Reputation: 675
I would like to specify the dtypes returned when doing pandas.read_sql. In particular I am interested in saving memory and having float values returned as np.float32 instead of np.float64. I know that I can convert afterwards with astype(np.float32) but that doesn't solve the problem of the large memory requirements in the initial query.
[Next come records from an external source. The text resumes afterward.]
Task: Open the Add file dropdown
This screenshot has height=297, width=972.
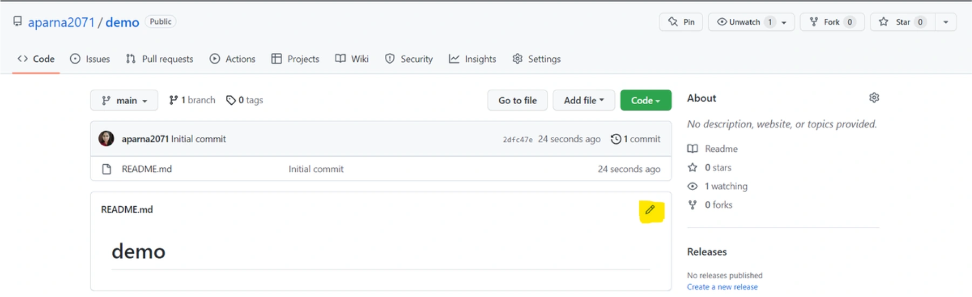Action: [583, 100]
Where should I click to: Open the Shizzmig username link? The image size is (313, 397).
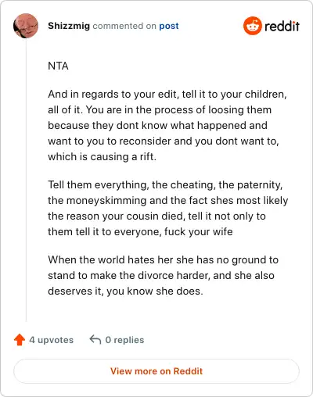[69, 26]
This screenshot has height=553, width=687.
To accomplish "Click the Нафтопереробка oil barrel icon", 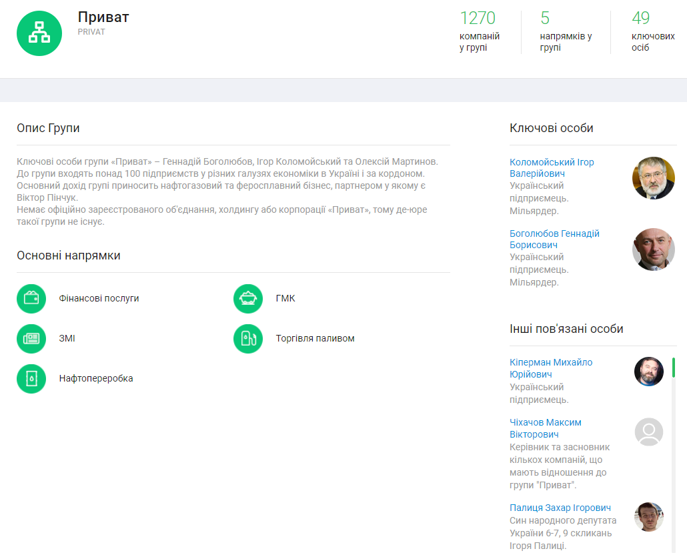I will [x=31, y=378].
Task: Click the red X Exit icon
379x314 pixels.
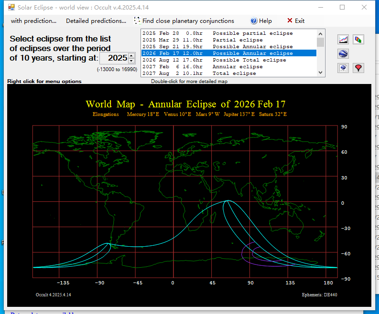Action: [290, 21]
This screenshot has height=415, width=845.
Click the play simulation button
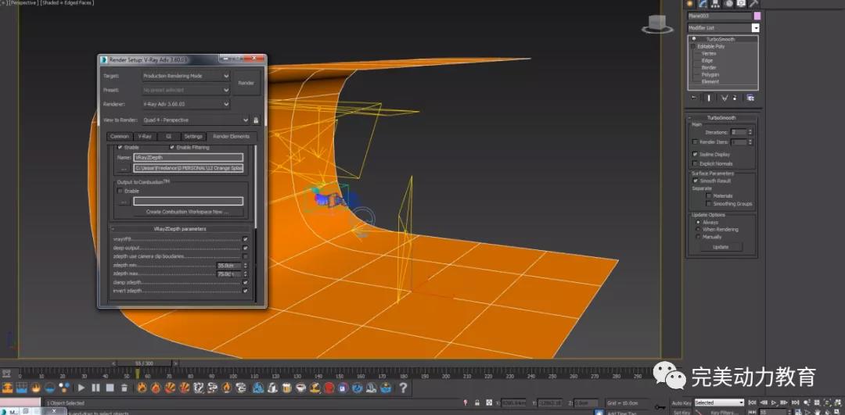coord(81,388)
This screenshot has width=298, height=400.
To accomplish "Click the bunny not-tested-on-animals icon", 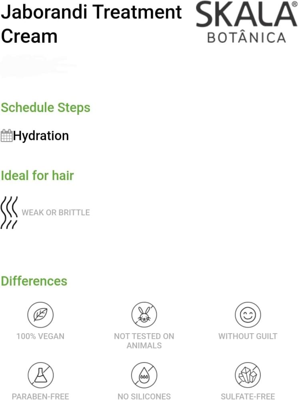I will click(x=144, y=315).
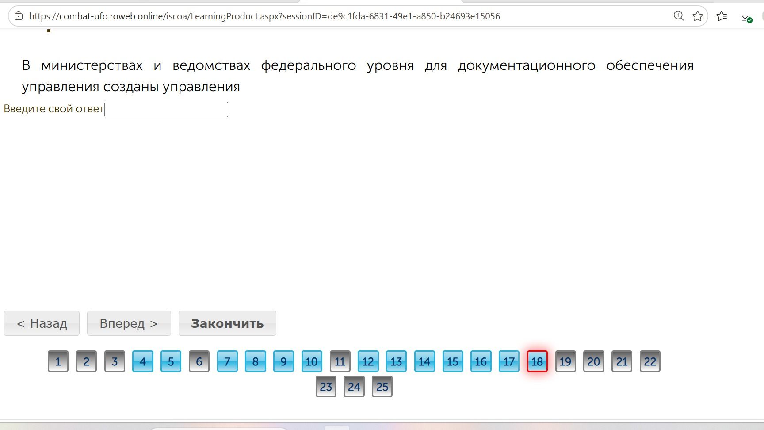Go to question 19
This screenshot has width=764, height=430.
565,361
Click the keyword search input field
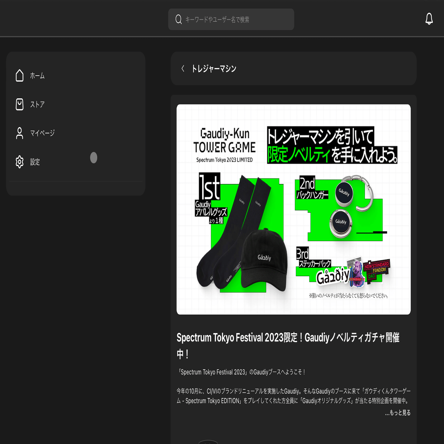The image size is (444, 444). pyautogui.click(x=231, y=19)
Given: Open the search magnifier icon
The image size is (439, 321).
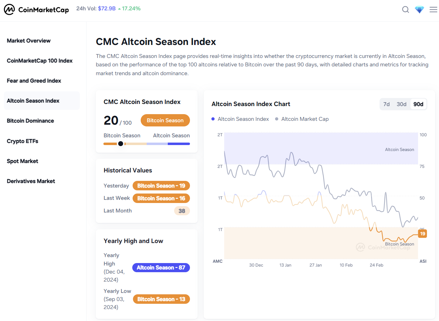Looking at the screenshot, I should (406, 10).
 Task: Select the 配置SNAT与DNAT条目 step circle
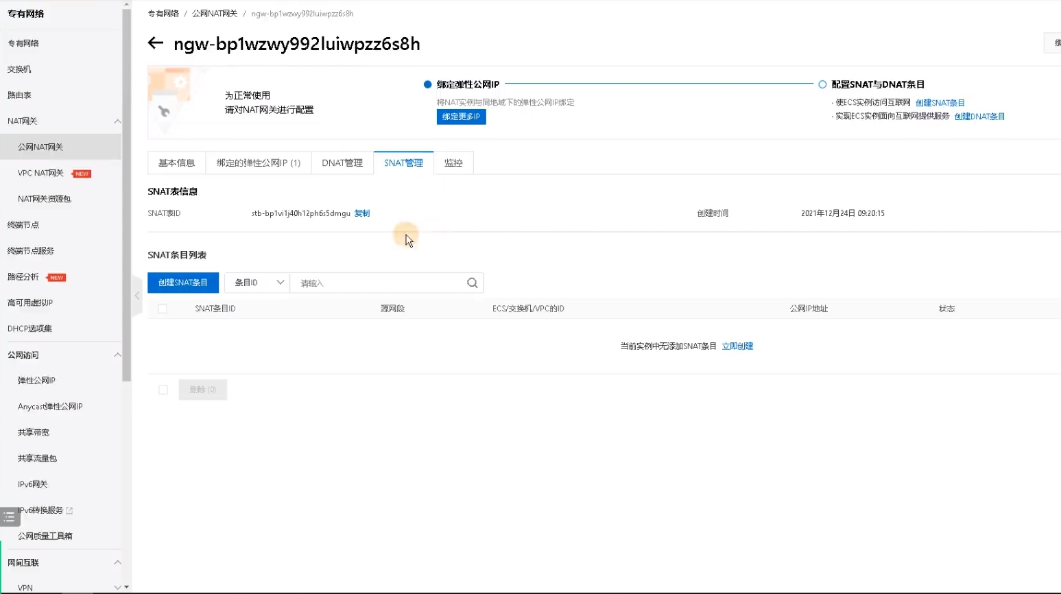click(x=822, y=84)
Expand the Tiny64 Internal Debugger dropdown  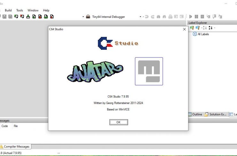[140, 17]
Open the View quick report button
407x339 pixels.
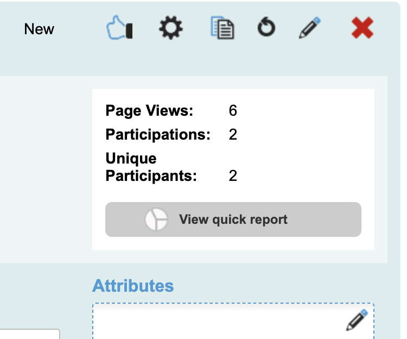pos(233,219)

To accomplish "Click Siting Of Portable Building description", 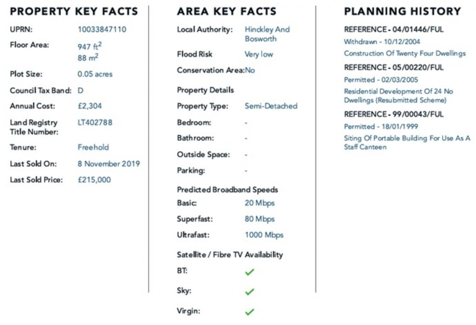I will tap(407, 142).
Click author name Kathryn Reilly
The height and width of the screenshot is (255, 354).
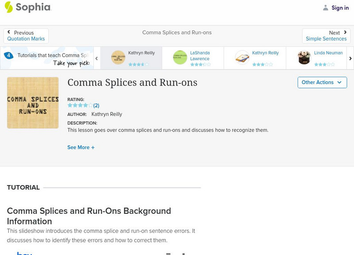pyautogui.click(x=107, y=114)
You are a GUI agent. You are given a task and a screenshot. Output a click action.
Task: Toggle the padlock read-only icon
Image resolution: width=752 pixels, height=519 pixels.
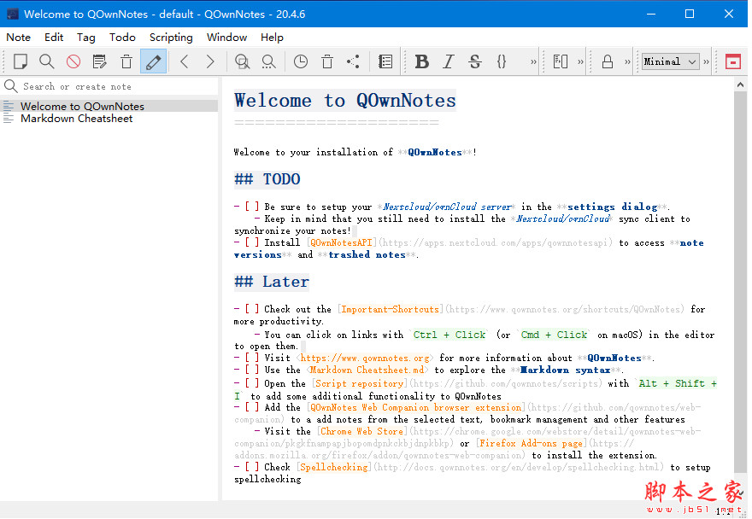pos(608,61)
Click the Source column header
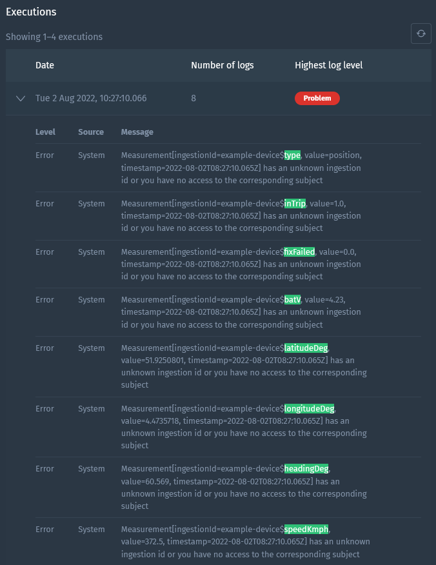This screenshot has width=436, height=565. point(90,132)
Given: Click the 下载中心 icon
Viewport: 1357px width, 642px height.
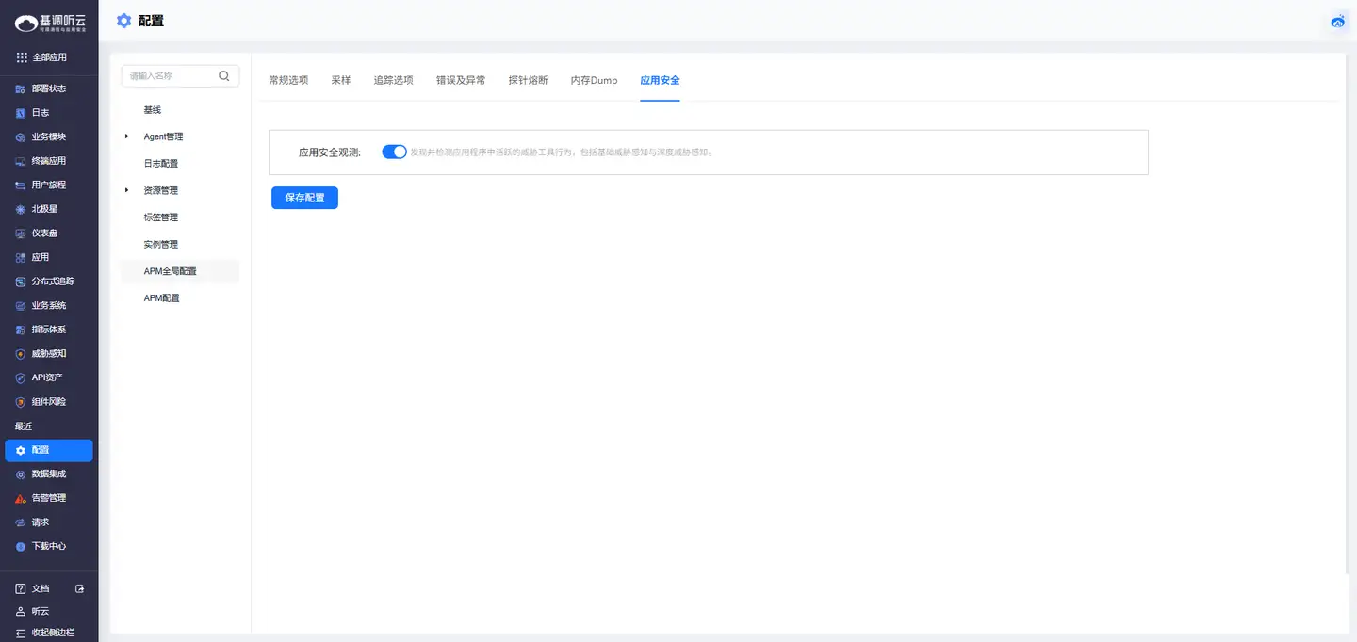Looking at the screenshot, I should tap(21, 546).
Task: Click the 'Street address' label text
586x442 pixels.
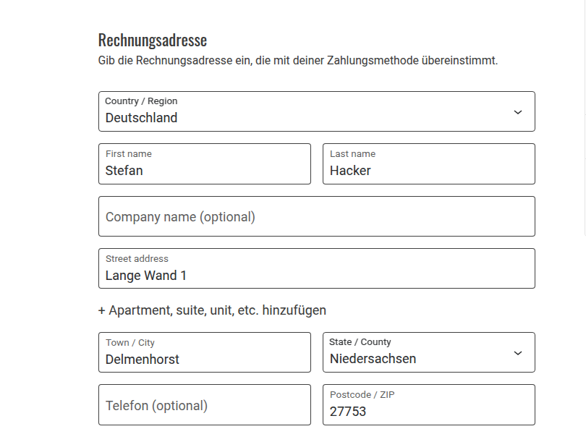Action: click(137, 259)
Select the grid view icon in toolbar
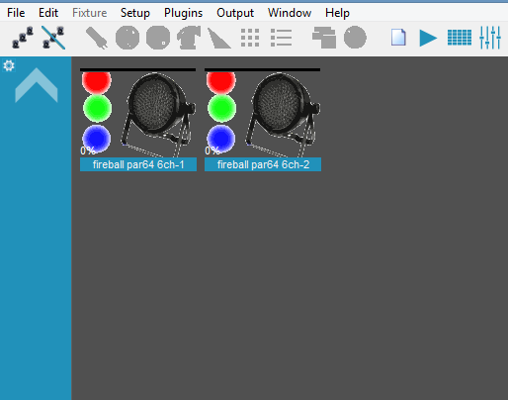Viewport: 508px width, 400px height. click(250, 38)
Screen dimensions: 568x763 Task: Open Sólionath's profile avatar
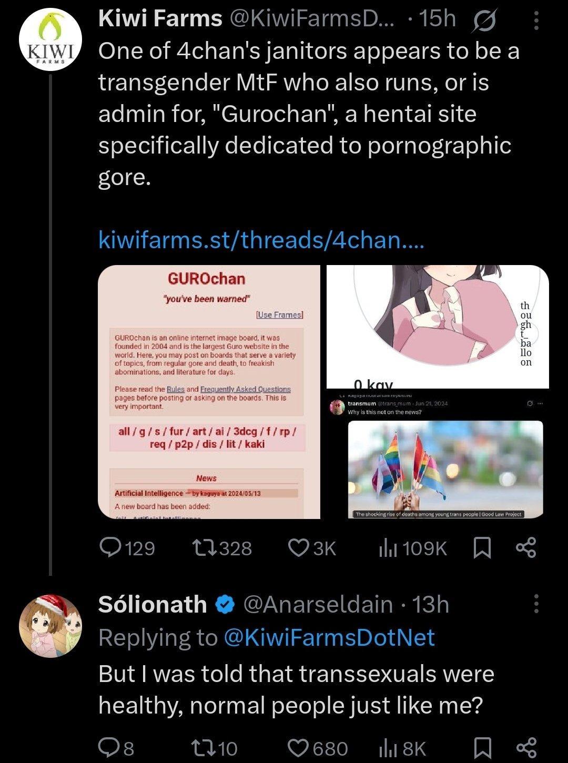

In my actual code, I will be pulling 84 million rows, not the 5 shown here. pandas.read_csv allows for specifying dtypes as a dict, but I see no way to do that with read_sql.
I am using MySQLdb and Python 2.7.
As an aside, read_sql seems to use far more memory while running (about 2x) than it needs for the final DataFrame storage.
In [70]: df=pd.read_sql('select ARP, ACP from train where seq < 5', connection)
In [71]: df
Out[71]:
ARP ACP
0 1.17915 1.42595
1 1.10578 1.21369
2 1.35629 1.12693
3 1.56740 1.61847
4 1.28060 1.05935
In [72]: df.dtypes
Out[72]:
ARP float64
ACP float64
dtype: object
Upvotes: 28
Views: 28518
Reputation: 11
Regarding @Ohad Bruker answer: It is since Pandas 2.0.0 also possbile to define dtype directly in read_sql.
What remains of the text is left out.